Example 1 Forex (EUR/USD)

  • Account Size: $100,000

  • Leverage: 1:100 ( 1-2-swing challenge )

  • Total Buying Power: $100,000 × 100 = $10,000,000

  • Maximum Allowed Exposure (75%): $7,500,000

If each EUR/USD lot = 100,000 units (~$100,000 exposure):
$7,500,000 ÷ $100,000 = 75 lots maximum

-> Opening 76 lots or more would breach the margin rule.

Example 2 Gold (XAU/USD)

  • Account Size: $100,000

  • Leverage: 1:20 ( 1-2-swing challenge )

  • Total Buying Power: $100,000 × 20 = $2,000,000

  • Maximum Allowed Exposure (75%): $1,500,000

Each XAU/USD lot = 100 ounces × $2,000 = $200,000 exposure per lot
$1,500,000 ÷ $200,000 = 7.5 lots maximum

-> 8 lots or more = automatic breach.

Example 3 Indices (NAS100 / US30)

  • Account Size: $100,000

  • Leverage: 1:20 ( 1-2-swing challenge )
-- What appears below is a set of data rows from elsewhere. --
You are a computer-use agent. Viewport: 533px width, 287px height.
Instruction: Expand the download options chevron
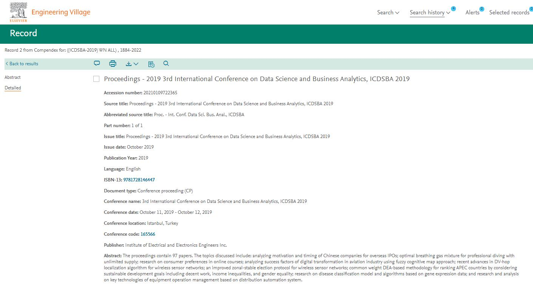136,64
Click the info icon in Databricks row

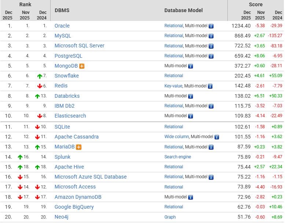tap(190, 96)
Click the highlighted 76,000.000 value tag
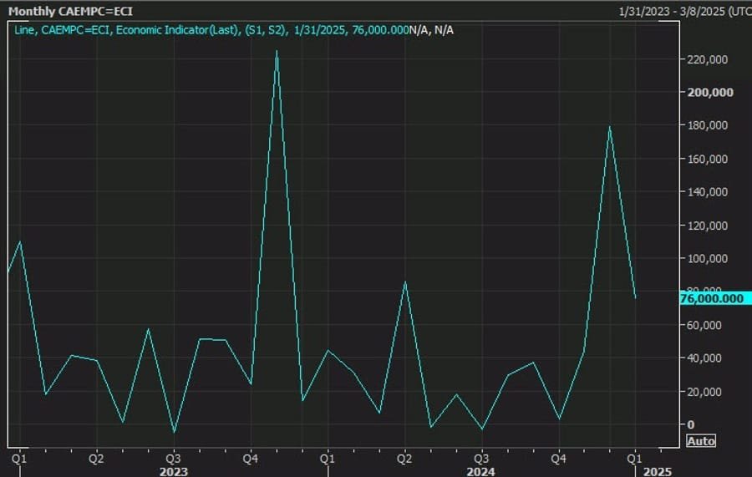The height and width of the screenshot is (477, 752). [x=713, y=298]
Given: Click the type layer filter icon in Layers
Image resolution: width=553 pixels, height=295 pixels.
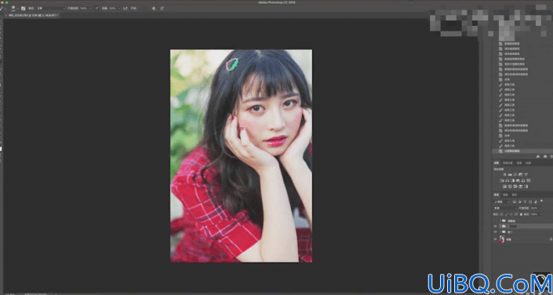Looking at the screenshot, I should (525, 202).
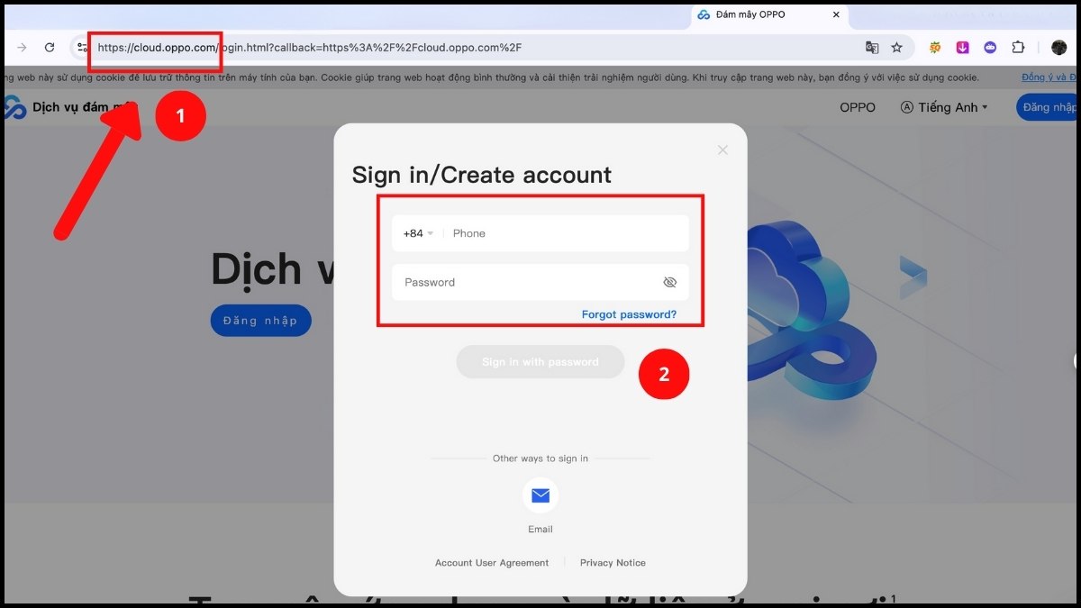Toggle password visibility with the eye icon
Screen dimensions: 1081x608
click(x=670, y=282)
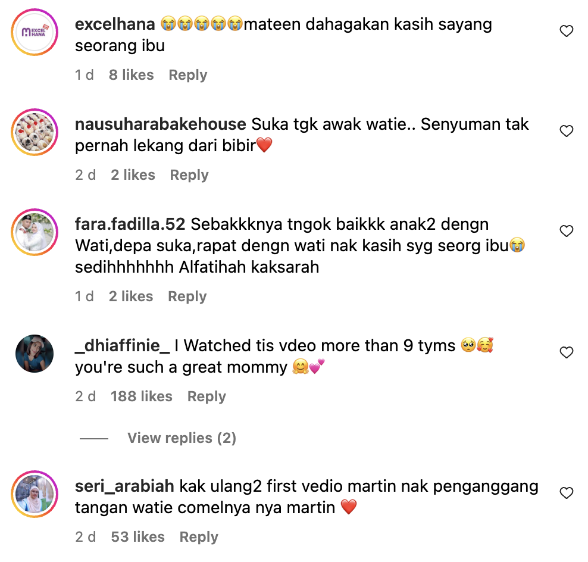Viewport: 588px width, 562px height.
Task: Tap heart on fara.fadilla.52's comment
Action: pos(566,231)
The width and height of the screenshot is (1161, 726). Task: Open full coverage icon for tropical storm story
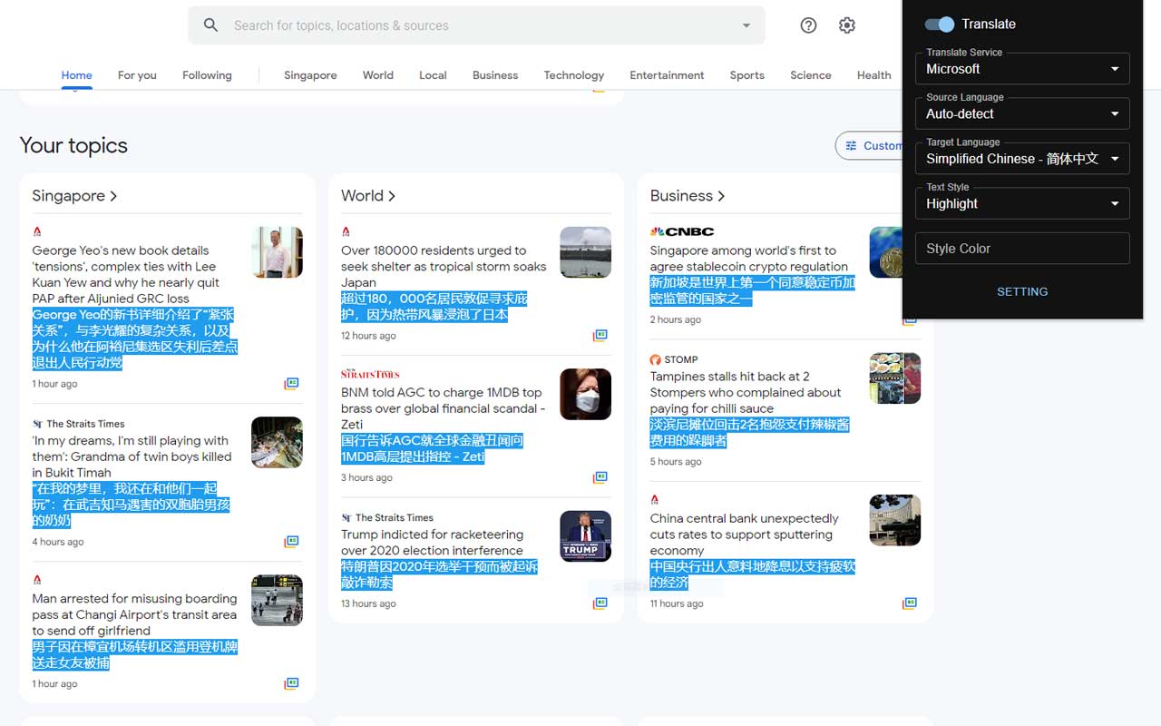tap(600, 336)
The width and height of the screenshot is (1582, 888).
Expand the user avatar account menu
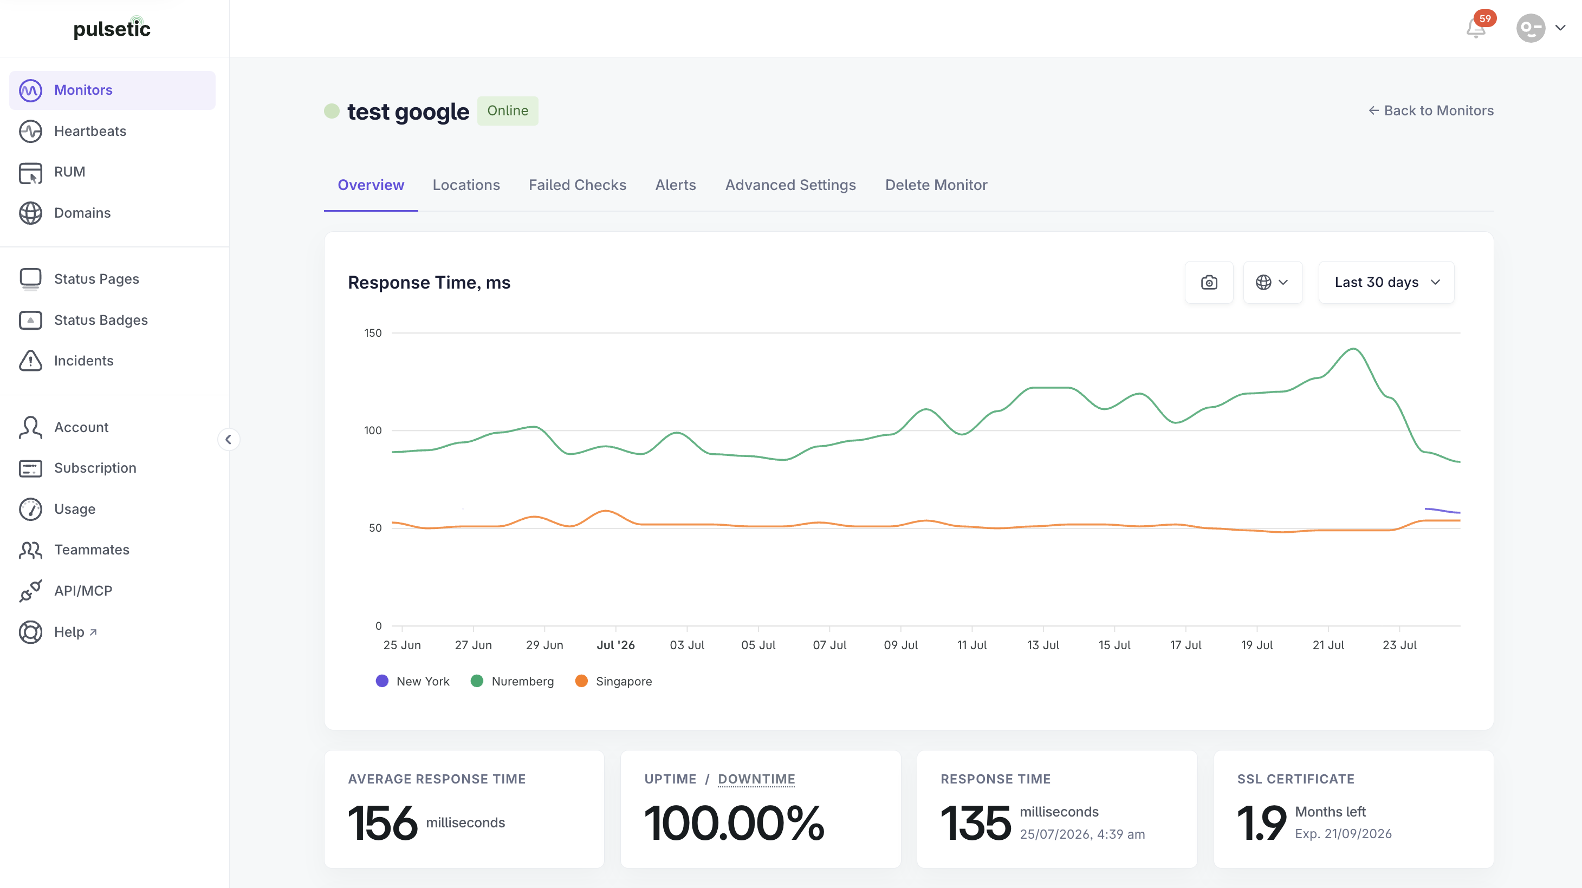[x=1541, y=28]
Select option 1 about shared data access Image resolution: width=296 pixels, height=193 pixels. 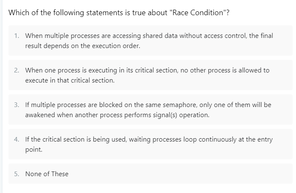pyautogui.click(x=150, y=40)
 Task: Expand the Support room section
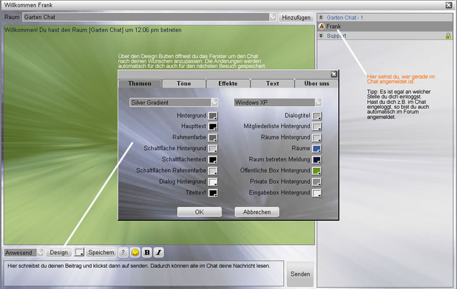(x=321, y=36)
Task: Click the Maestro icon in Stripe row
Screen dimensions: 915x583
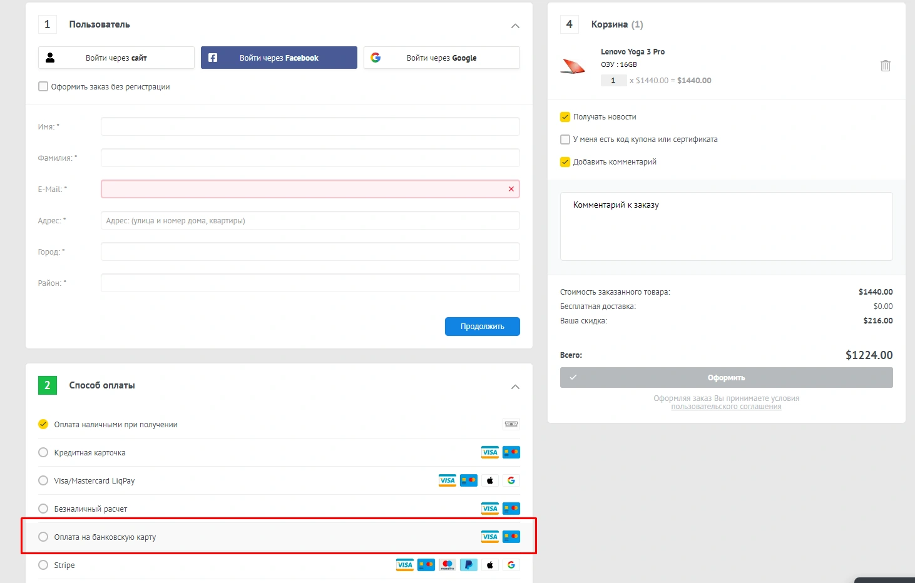Action: click(447, 565)
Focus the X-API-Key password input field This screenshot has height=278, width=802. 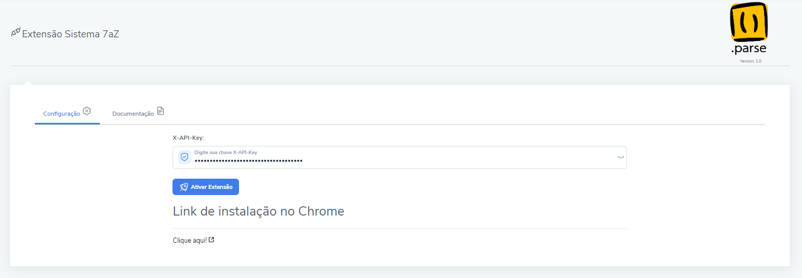[x=400, y=157]
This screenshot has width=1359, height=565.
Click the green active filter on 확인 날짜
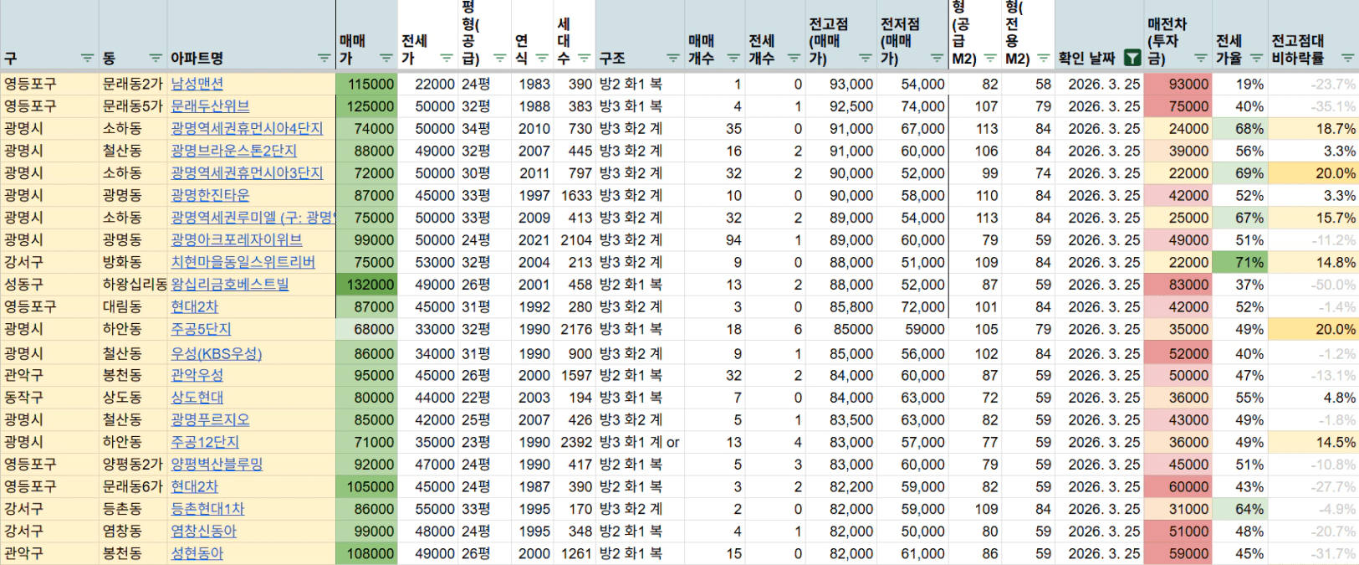[1132, 58]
  • Total Buying Power: $100,000 × 20 = $2,000,000

  • Maximum Allowed Exposure (75%): $1,500,000

Each NAS100 lot = $20 per point at 17,000 points → $340,000 exposure.
$1,500,000 ÷ $340,000 ≈ 4.4 lots maximum

-> 5 lots or more violates the 75% rule.

Example 4 Crypto (BTC/USD)

  • Account Size: $100,000

  • Leverage: 1:2 ( 1-2-swing challenge )

  • Total Buying Power: $100,000 × 2 = $200,000

  • Maximum Allowed Exposure (75%): $150,000

If BTC/USD = $50,000 per coin → $150,000 ÷ $50,000 = 3 lots maximum


-> Exceeding 3 BTC lots results in an immediate account breach.


Important Notes

  • Pending Orders Use Margin: Even untriggered orders count toward the 75% total.

  • All Trades Count Together: Splitting a trade across instruments or timeframes does not bypass the rule.

  • Automatic Enforcement: Breaching this limit triggers an immediate account closure and profit forfeiture.



Why This Rule Exists

The 75% Margin Rule protects both traders and the firm from excessive exposure.
By maintaining a balance between opportunity and protection, it ensures:

  • Realistic trading conditions

  • Consistent drawdown management

  • Reliable payout eligibility

  • Account longevity

At Xpert Funding, smart margin use = consistent profits.
Trade strategically, not emotionally and keep your exposure safe.